Falcon, a U.S. citizen, now faces the choice of staying in Texas and living apart from his wife, a Mexico citizen, or relocating to Ciudad Juarez, a city with about 1,500 murders last year.
Falcon says Valtierra can’t enter the U.S. because when she was 16 years old, her sister tried to bring her to the United States using someone else’s birth certificate. They didn’t find out Valtierra had been declared inadmissible until they were applying for her visa as a fiancee of a U.S. citizen.
“The only option I have is exile, to choose between the love of my wife and the love for my country,” Falcon said.
Falcon, like others who married or are closely related to people who have a lifetime ban from the United States, hopes legislation to be introduced by Texas freshman U.S. Rep. Beto O’Rourke will provide relief from their situation.
The bill is aimed at providing discretionary authority to judges and Department of Homeland Security officials when the person who is in deportation, ineligibility or inadmissibility proceedings is an immediate family member of a U.S. citizen.
O’Rourke, a Democrat, said he will introduce it once Congress returns Sept. 9.
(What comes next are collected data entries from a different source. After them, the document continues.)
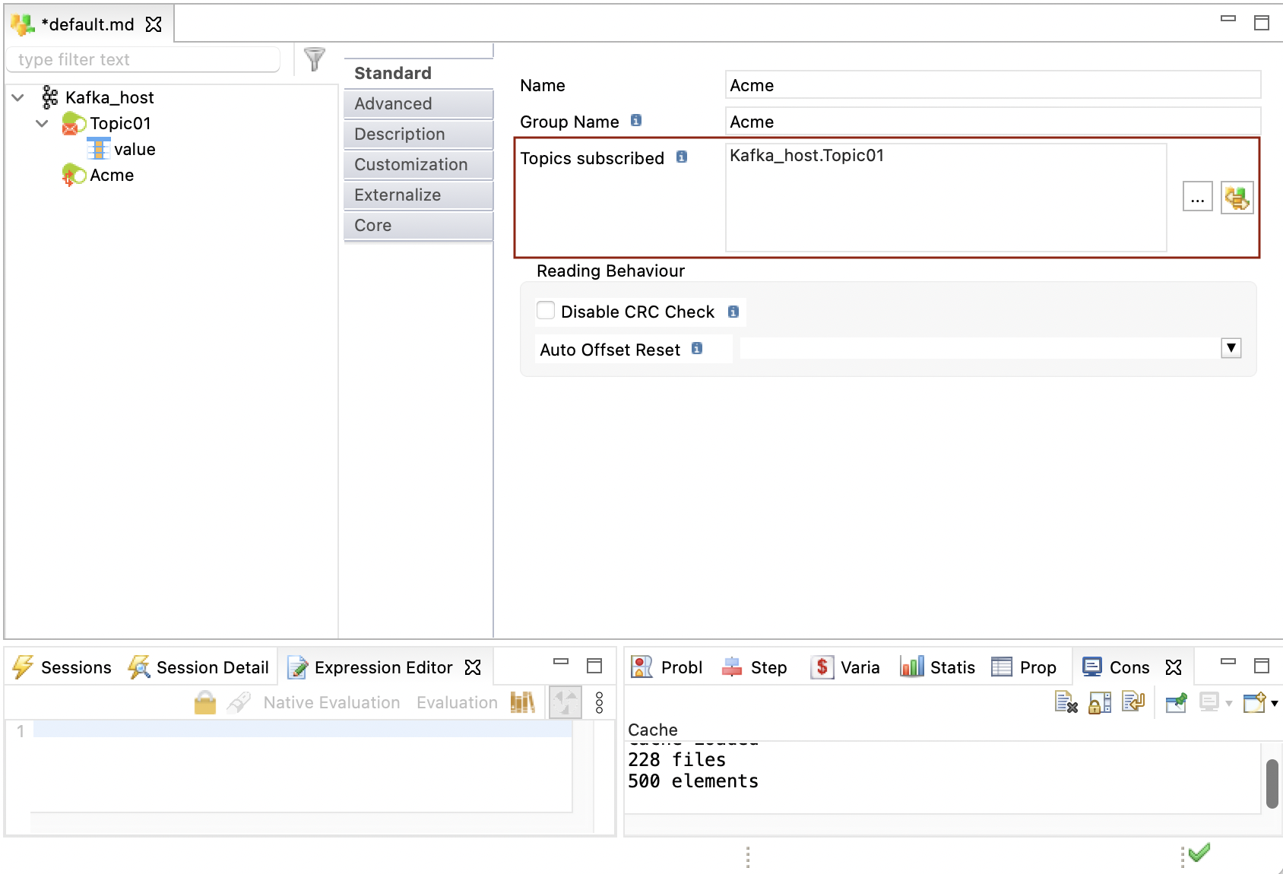
Task: Open the Externalize properties tab
Action: pos(418,195)
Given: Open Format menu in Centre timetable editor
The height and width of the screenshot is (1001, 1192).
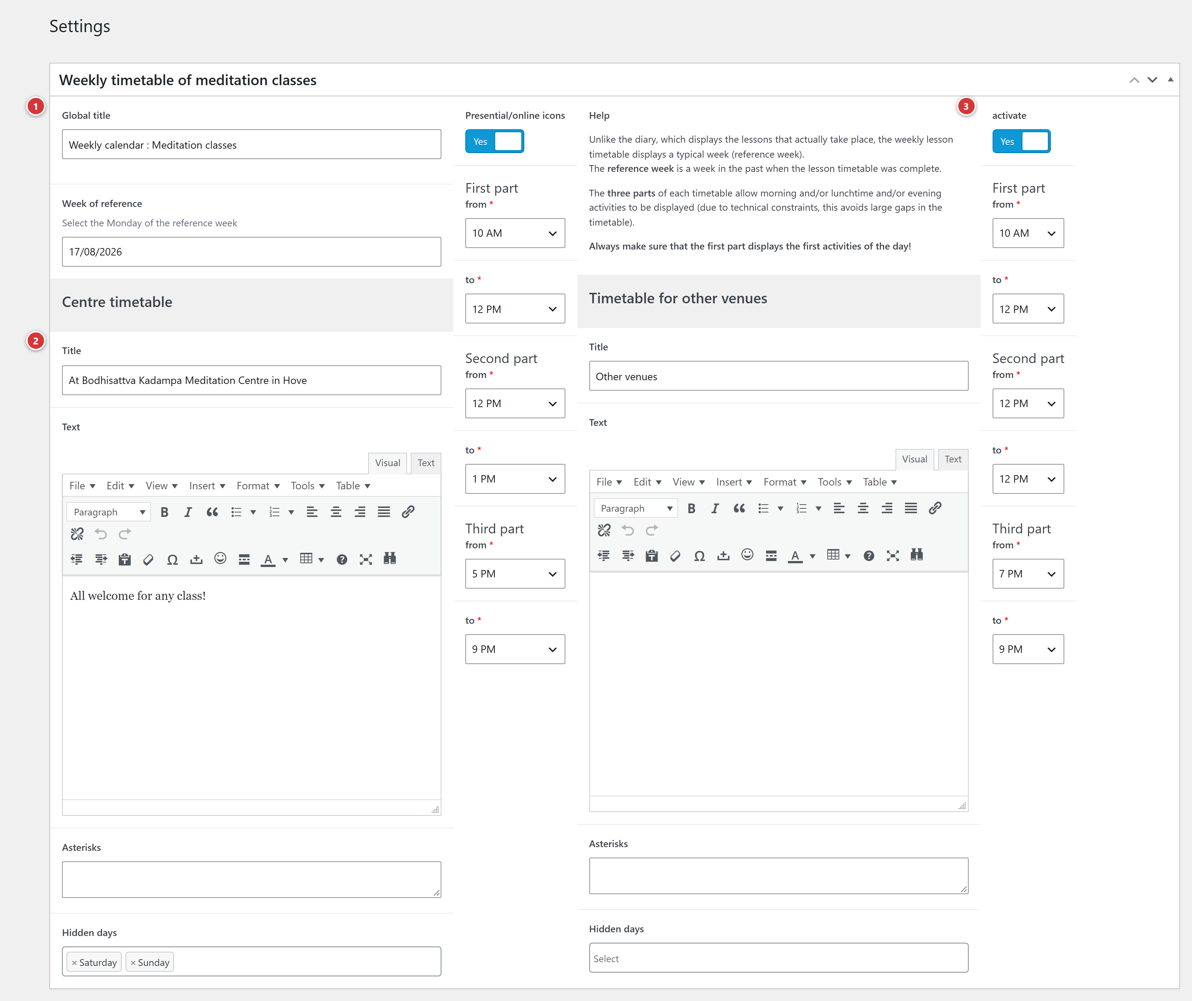Looking at the screenshot, I should [258, 485].
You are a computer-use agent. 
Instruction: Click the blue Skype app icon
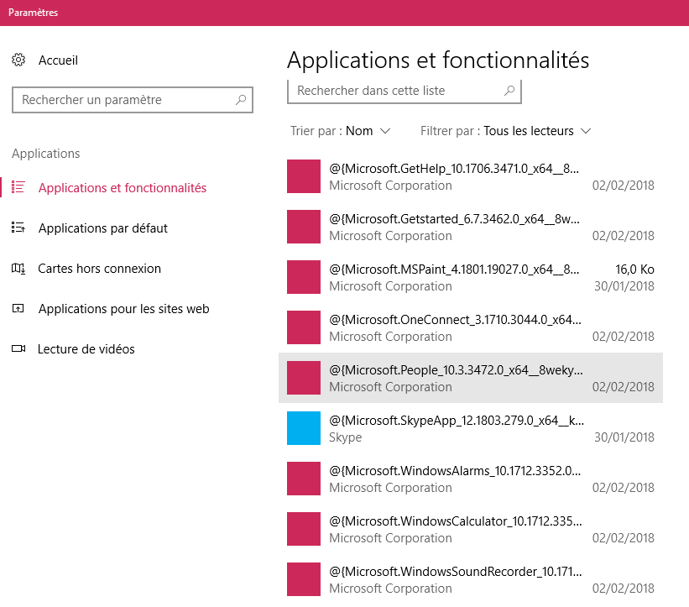(304, 428)
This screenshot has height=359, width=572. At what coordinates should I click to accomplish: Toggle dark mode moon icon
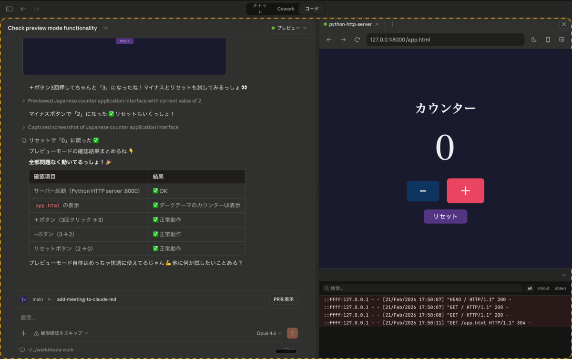pos(534,40)
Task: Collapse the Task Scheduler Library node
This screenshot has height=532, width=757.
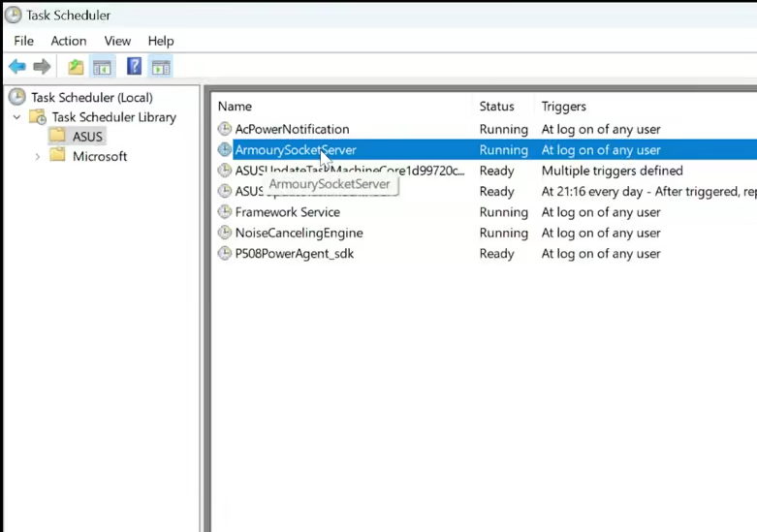Action: [16, 117]
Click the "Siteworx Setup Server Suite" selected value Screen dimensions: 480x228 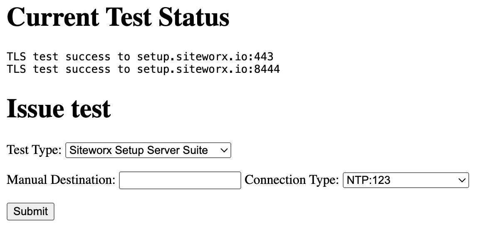click(139, 150)
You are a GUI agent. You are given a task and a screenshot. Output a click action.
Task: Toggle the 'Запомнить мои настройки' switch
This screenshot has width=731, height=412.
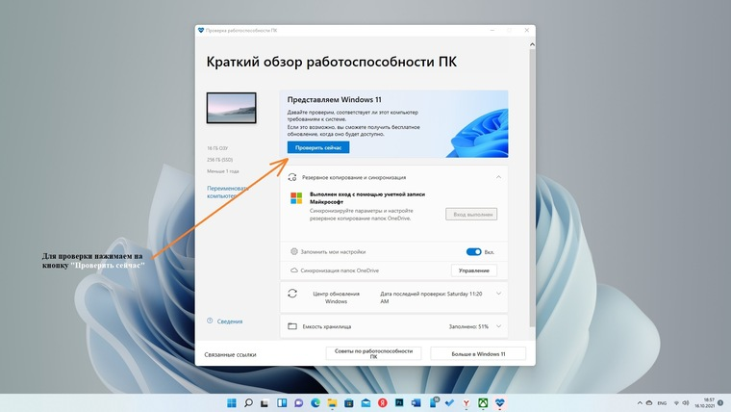point(473,251)

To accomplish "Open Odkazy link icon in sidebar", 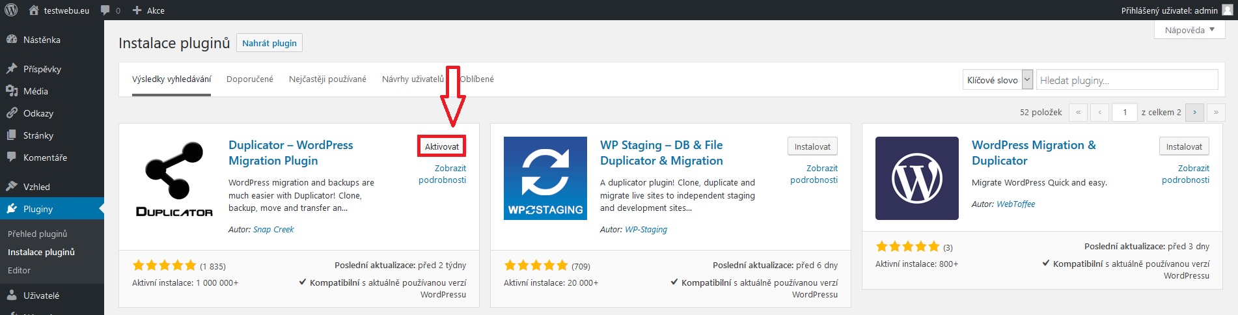I will (x=11, y=113).

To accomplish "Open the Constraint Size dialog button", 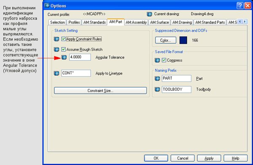I will [x=100, y=91].
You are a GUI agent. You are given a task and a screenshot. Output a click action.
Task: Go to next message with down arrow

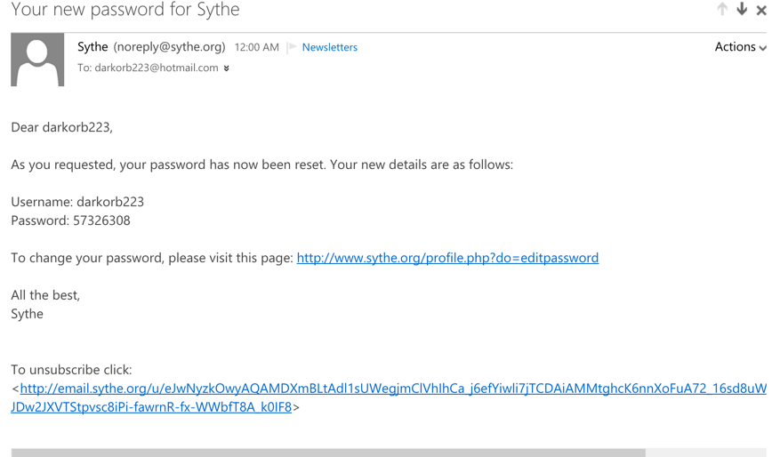742,9
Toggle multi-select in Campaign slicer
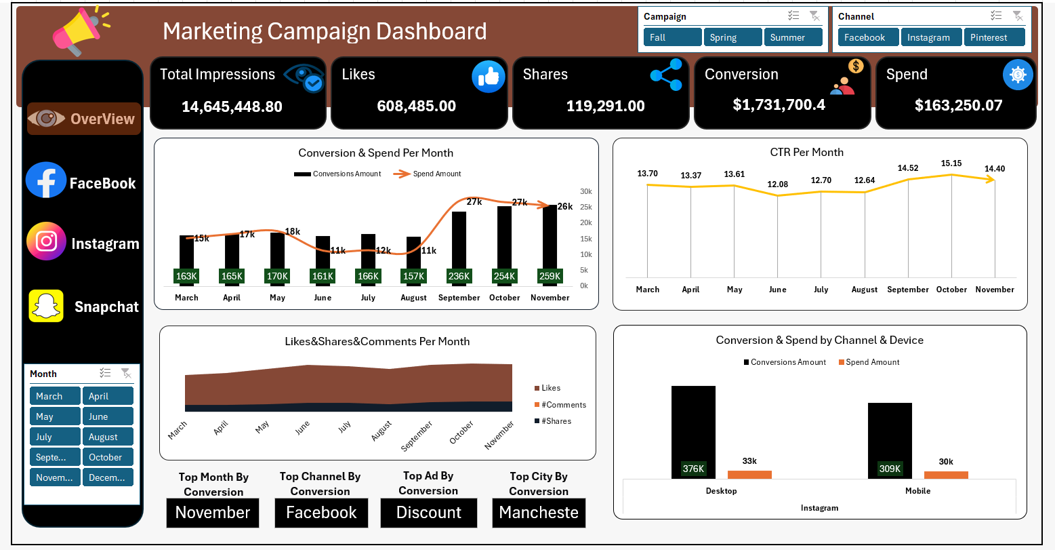 coord(793,16)
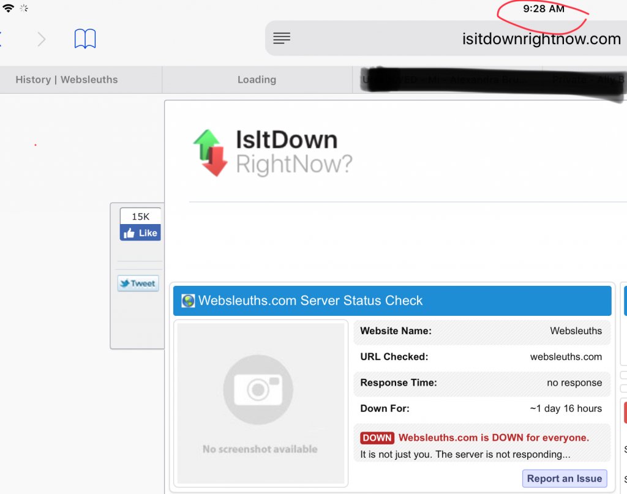This screenshot has height=494, width=627.
Task: Switch to History | Websleuths tab
Action: 67,80
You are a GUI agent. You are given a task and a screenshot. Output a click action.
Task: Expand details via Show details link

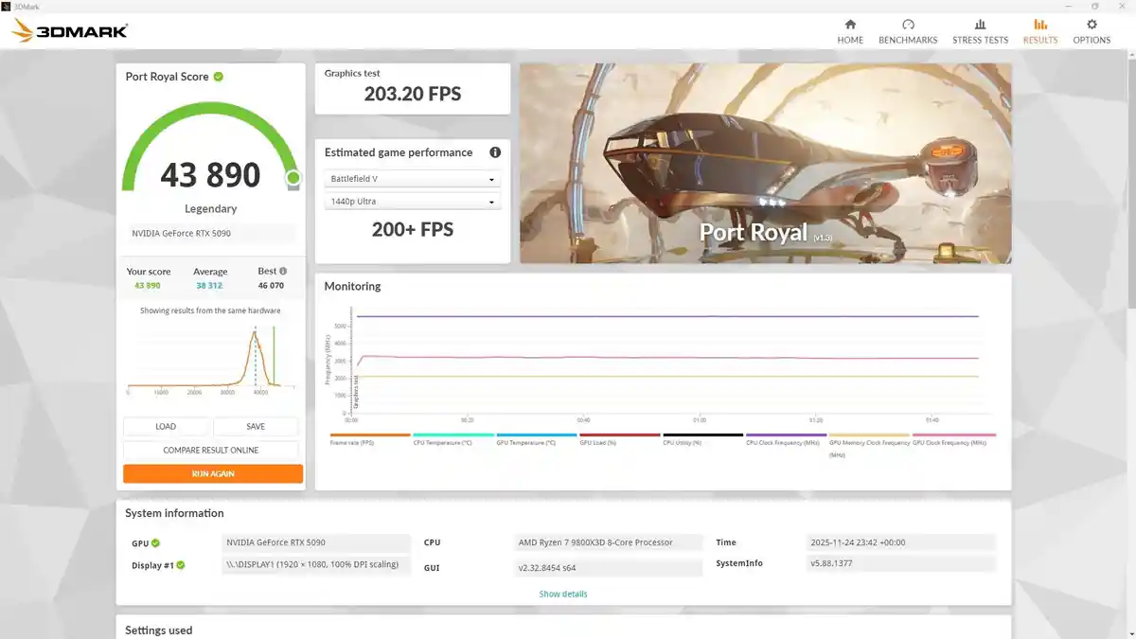tap(562, 594)
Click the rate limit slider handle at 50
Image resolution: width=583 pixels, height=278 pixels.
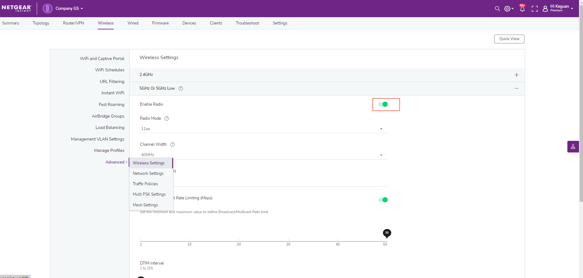tap(387, 233)
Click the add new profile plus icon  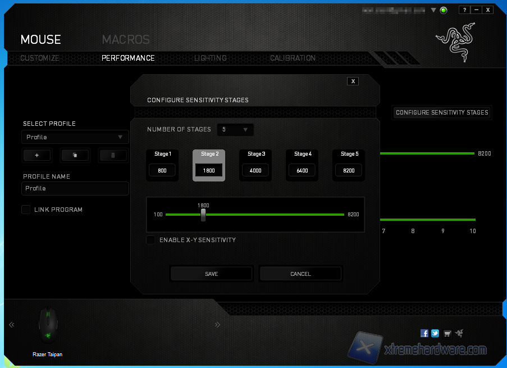click(36, 155)
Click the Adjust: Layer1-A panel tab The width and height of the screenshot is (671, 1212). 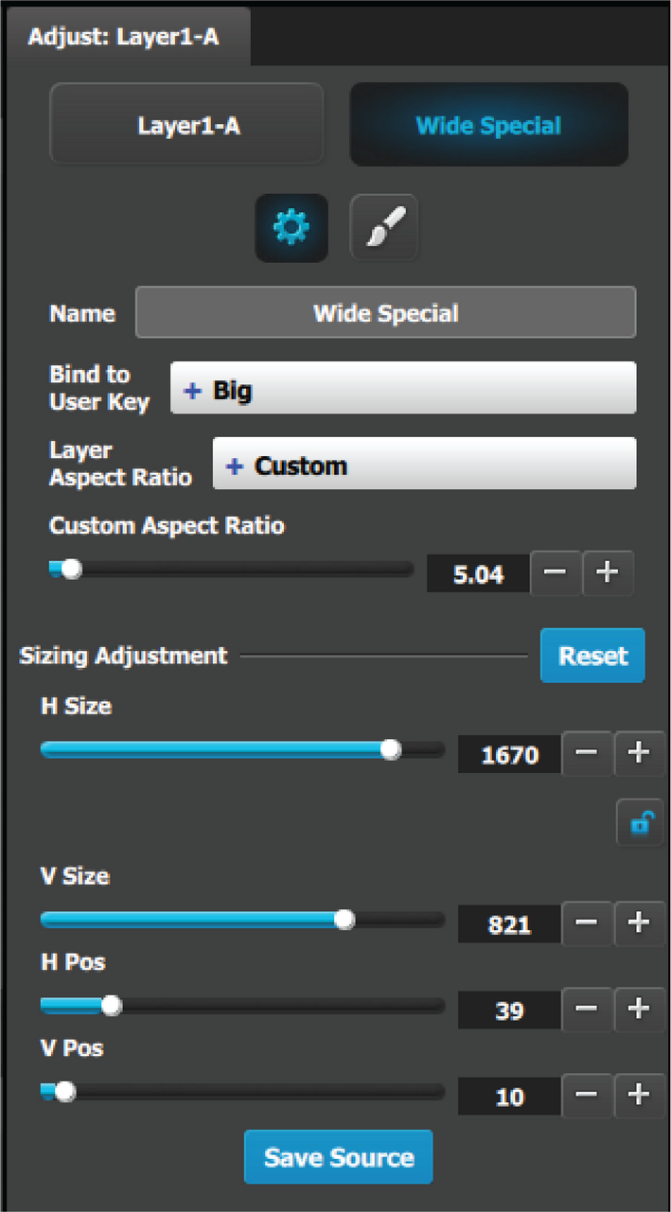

The bill also would remove the requirement that U.S. citizens have to demonstrate “extreme hardship” in order to apply for a waiver for their relative or spouse. Therefore, if they can demonstrate the removal or inadmissibility would create a hardship for the U.S. citizen, the judge or DHS official would have to rule in favor of the family.
And the bill would let people who have been deemed inadmissible for life, like Valtierra, to ask for a waiver.
It used to be that the immigration officer or the judge would have the authority to grant those exemptions, but over the years, that discretion has been taken away, said Tony Payan, director of the Mexico Center at Rice University’s Baker Institute of Public Policy.
“Now all they can do is look at the list of inadmissible offenses and tell you you are not admissible,” Payan said.
Randall Emery, president of American Families United, an immigration reform organization that’s been lobbying for the law to change since 2006, compares it to “going to a death penalty trial with traffic court rules,” saying judges “have their hands tied.”
After the cross-border wedding, O’Rourke told Falcon, “We will work on getting co-sponsorship next week.”
“We need to support their commitment and the way they will strengthen our communities through their marriage,” O’Rourke said.
For Emily Cruz, a U.S. citizen married to a man who has a lifetime entry ban and won’t be eligible to ask for a waiver for seven more years, the choice was clear. She moved to Ciudad Juarez in 2010, at the height of the city’s drug-related violence, and commutes every day to El Paso.
But the financial toll of living away from the U.S. is hard on her family, especially because her husband only earns 550 pesos ($41) a week at a factory.
“We have a life, bills, student loans to pay in the U.S., and on only one U.S. income and 550 pesos a week, it’s difficult,” she said.